O empresário se orgulha de ter percebido, logo na década de 1980, que o mercado de shoppings iria crescer e criar oportunidades. “Meu acerto foi enxergar uma ancoragem. O shopping trazia o público e eu tinha que ter um bom serviço, um bom produto e evoluir constantemente.” 

Luiz Flores Carrera, proprietário da fabricante de calçados CNS

No início de seu negócio, Carrera vendia sapatos sob demanda, batendo de porta em porta. Desde essa época, Luiz Flores Carrera sempre buscou se diferenciar e se especializou na venda de sapatos masculinos. “Tive sorte. Tinha amigos que trabalhavam com sapatos masculinos e femininos. Os sapatos de bico fino deram uma alavancada. Nunca gostei de trabalhar igual todo mundo trabalha.”

Luiz Antonio Bazzo Júnior, Carlos Alberto e Paulo Roberto Bazzo, sócios da Cotiplás

Os irmãos empreendedores sempre priorizaram a busca constante de novidades e tecnologia no setor. Dessa forma, pelo menos cinco vezes por ano eles viajam juntos para fora do Brasil para pesquisar e buscar a evolução dos produtos. A persistência e a aposta em bonecas são considerados dois acertos da trajetória vivida pelos empresários da família.

Benildo e Fulvio Saba, proprietários da Kimonos Dragão

Como pai coruja, Benildo acredita que um dos acertos foi ter confiado o comando da empresa para o filho Fulvio. “Ele me surpreendeu: é um senhor empresário. Ele levantou a empresa. Hoje, a Dragão está no mundo todo”, elogiou Benildo. Já Fulvio acredita que um acerto da marca é seguir sempre inovando com produtos, sem deixar a qualidade de lado.

Giovanni Momo, da pizzaria 1900

O atendimento e a marca são apontados por Giovanni e sua família como grandes acertos do negócio. "1900 é um número iluminado, não foi pesquisa nada. E ele ajudou a desenvolver a marca", diz Katia, sua esposa. "Eram coisas que estavam fora do que estava sendo feito na época", completa Erik, filho de Giovanni, que também aponta a abertura da pizzaria na segunda-feira como um grande diferencial da rede.

Rodrigo Oliveira, chef e gerente do restaurante Mocotó

O chef de cozinha pontua aquilo que mais valoriza em seu trabalho: enxergar que a parte mais importante do negócio são as pessoas que o fazem acontecer. “Passamos a gerir a empresa levando em conta a história e o progresso de quem está aqui todos os dias. A gente sequer fala funcionário, não pela historia do politicamente correto, mas funcionário é um termo redutivo, parece que vem cumprir a função e acabou.”

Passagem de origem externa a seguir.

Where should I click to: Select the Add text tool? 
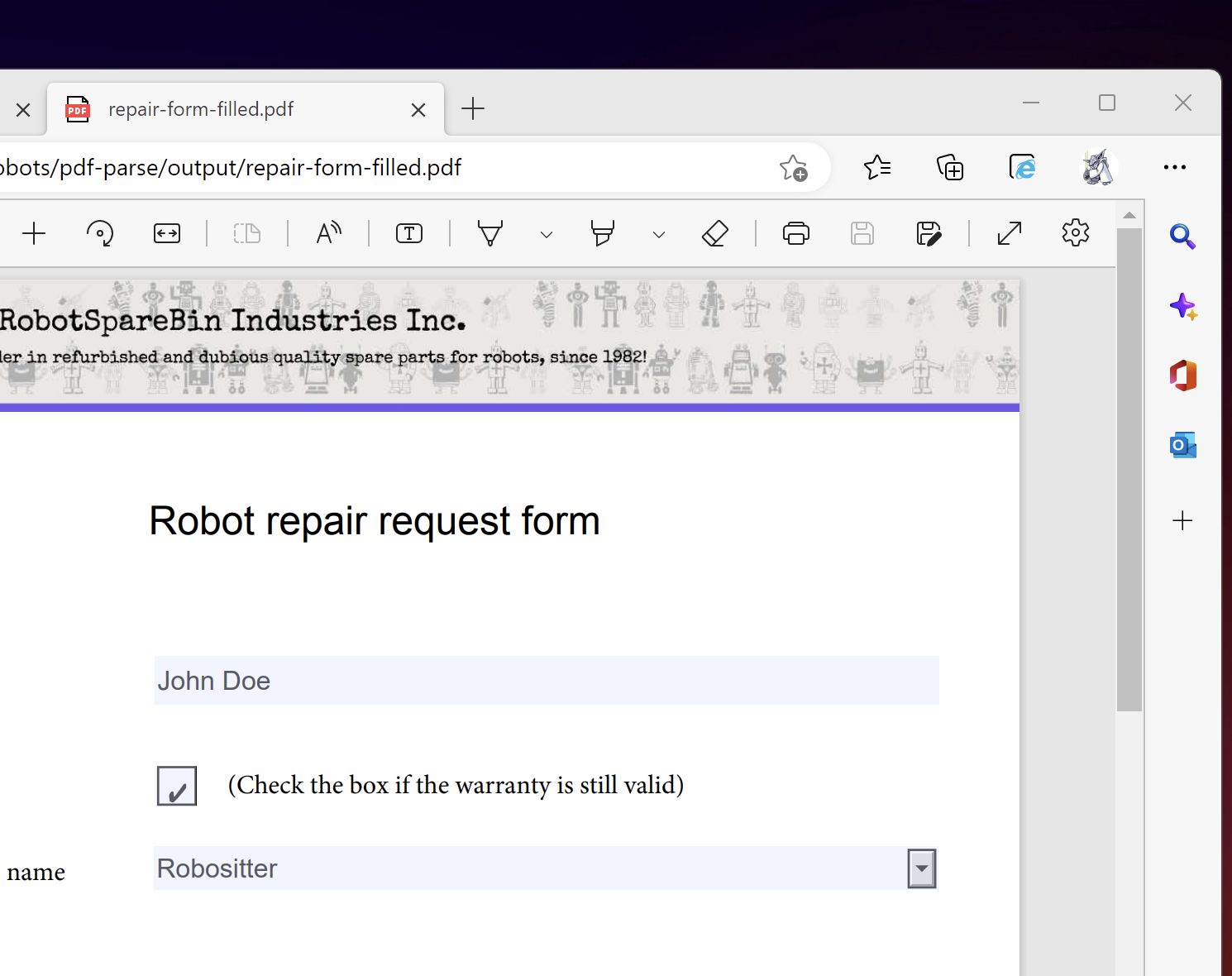pos(408,233)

Alberto e Marici Foroni, fabricantes de materiais escolares

Se analisassem todos os fatores, os gestores da Foroni ficariam na dúvida se expandiriam a a empresa. Mas o apego e a parte emocional de manter o negócio da família vivo motivam o crescimento. Por isso, apontam a vontade de fazer a empresa crescer como um acerto. A aposta nos cadernos há 20 anos também é considerada como uma decisão certeira.

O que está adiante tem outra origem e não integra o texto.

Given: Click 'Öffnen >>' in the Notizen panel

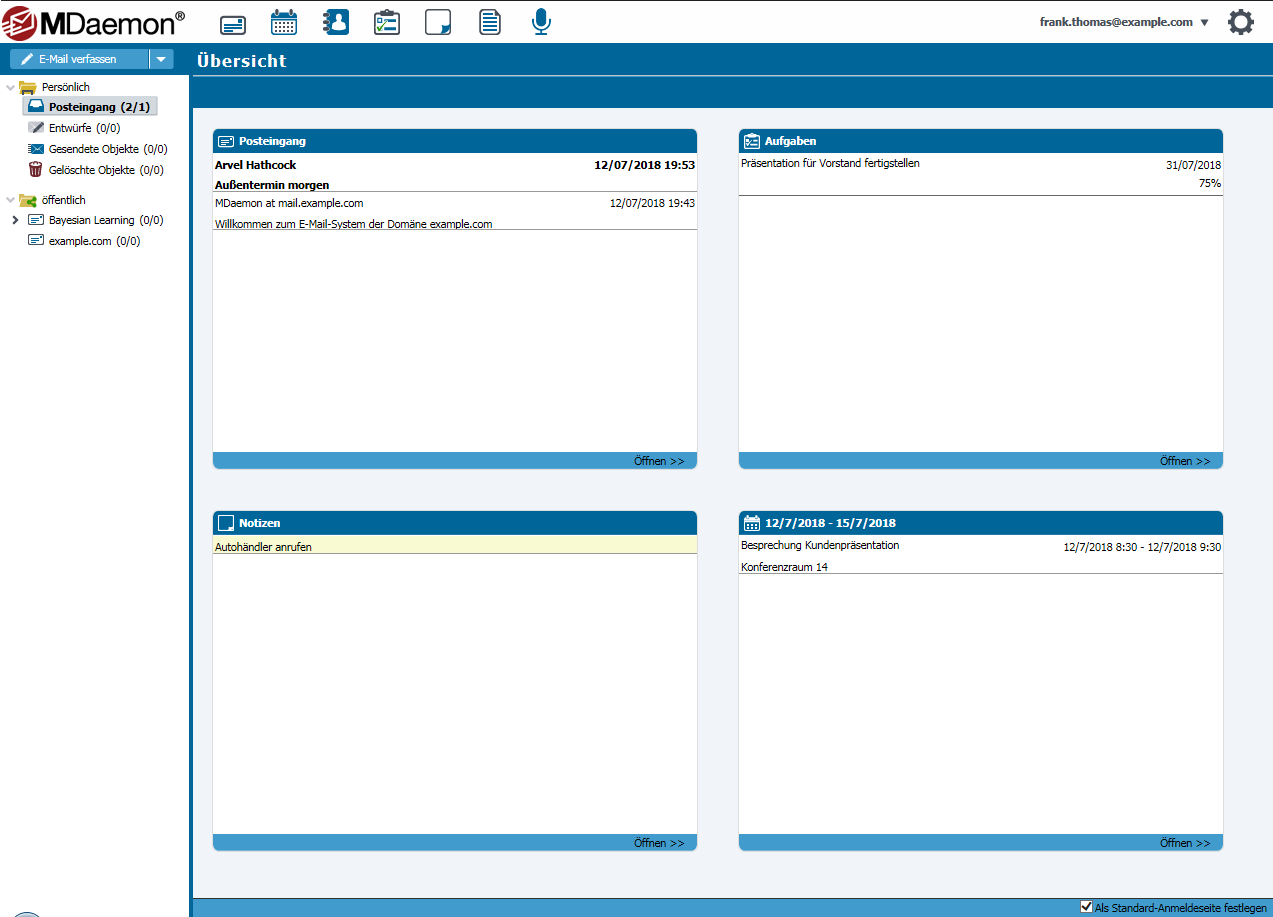Looking at the screenshot, I should [658, 843].
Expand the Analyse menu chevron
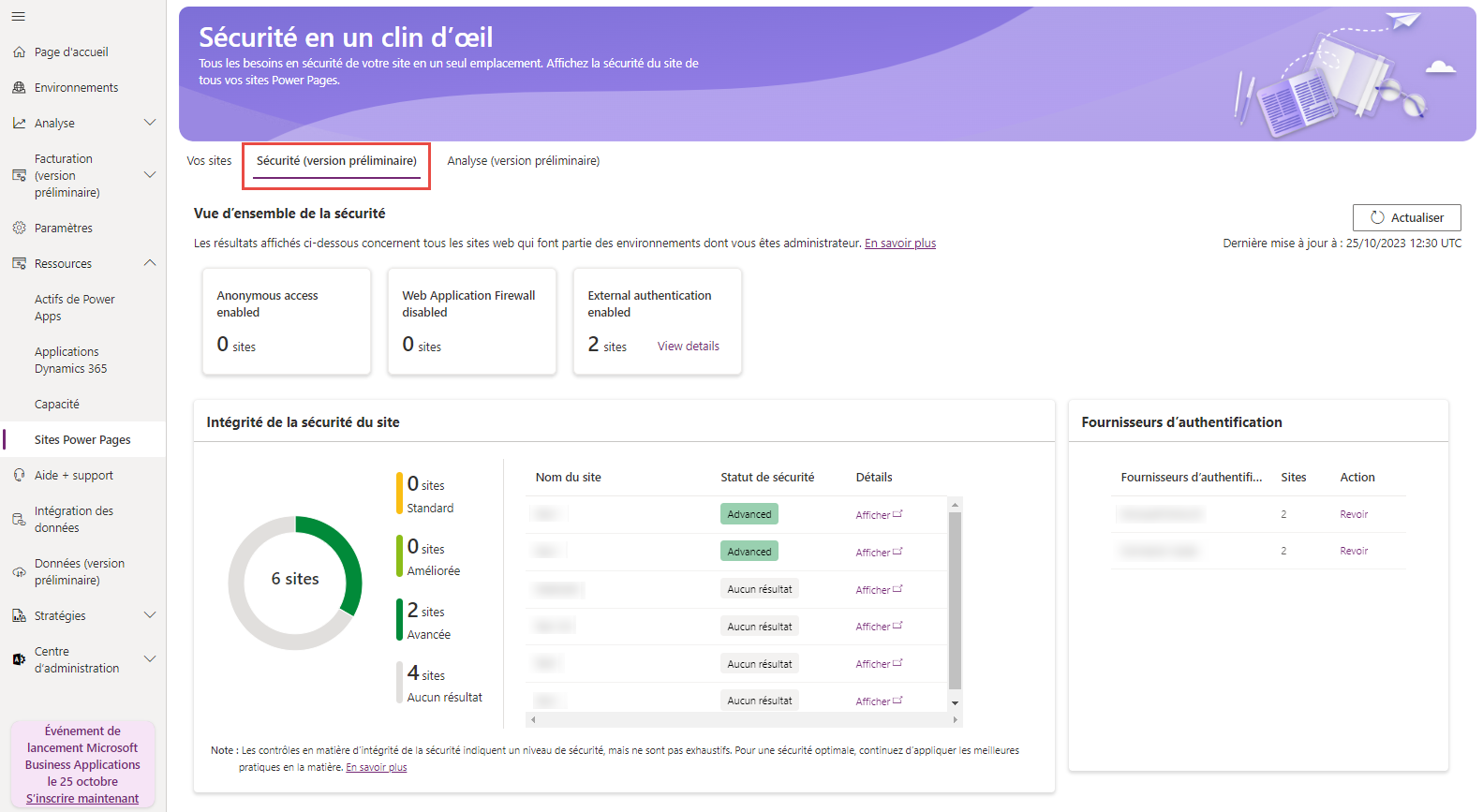Image resolution: width=1483 pixels, height=812 pixels. (x=150, y=123)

Dona Felicidade, do restaurante que leva seu nome

Para Dona Felicidade, seu principal acerto foi ter insistido com o marido para o casal abrir um negócio só deles. A vontade existia desde o casamento, mas Manoel não queria que a mulher trabalhasse. "Ele não me admitia atrás de um balcão, mas foi atrás do balcão que nós crescemos." A primeira empresa foi uma mercearia e o sucesso veio com os pratos preparados por ela.